Deficiency of Microglial Hv1 Protects Against Lipopolysaccharide-Induced Neuroinflammation via the NF-κB Signaling Pathway and HIF1α-Mediated Metabolic Reprogramming.

Neuroinflammation plays a pivotal role in the initiation and progression of cognitive impairments. Hv1 channels have been implicated in proton extrusion, microglial activation, and neuroinflammation onset. Despite this, the specific mechanisms by which Hv1 deficiency mitigates neuroinflammation and its impact on pathophysiological processes are not fully understood. In this study, we investigated the role of Hv1 in LPS-induced hippocampal inflammation and cognitive deficits. Utilizing both knockout/knockdown and overexpression methodologies, we uncovered Hv1's contribution to neuroinflammatory processes.

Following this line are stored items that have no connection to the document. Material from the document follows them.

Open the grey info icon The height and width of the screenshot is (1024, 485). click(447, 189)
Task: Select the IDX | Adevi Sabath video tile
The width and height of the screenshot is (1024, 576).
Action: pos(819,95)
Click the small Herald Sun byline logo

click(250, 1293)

Our findings reveal that Hv1 loss exerts dual protective effects against LPS-induced neuroinflammation through NF-κB-mediated cytokine production and PI3K/Akt/HIF1α-mediated aerobic glycolysis, as evidenced by RNA sequencing and metabolomics analysis. Given the pivotal function of NF-κB in these responses, we observed a decrease in NF-κB activation and a reduction in the production of pro-inflammatory mediators in microglia with Hv1 deficiency. Conversely, the luciferase reporter assay and EMSA revealed that Hv1 overexpression augments NF-κB signaling. Furthermore, Hv1 deficiency resulted in reduced HIF1α expression and downregulation of its target genes, including HK2 and PFKFB3, thereby inhibiting aerobic glycolysis. In vivo results reveal a distinct microglial Hv1 role in regulating microglial metabolic reprogramming and neuroinflammation in cognitive deficits, suggesting Hv1 as a potential therapeutic target for neuroinflammation mediated by microglia, especially in the context of NF-κB dysregulation. Our findings highlight the significance of targeting aerobic glycolysis in the regulation of cognitive impairments. Additionally, our research provides novel insights into Hv1's regulatory influence on neuroinflammation via NF-κB signaling and metabolic reprogramming pathways.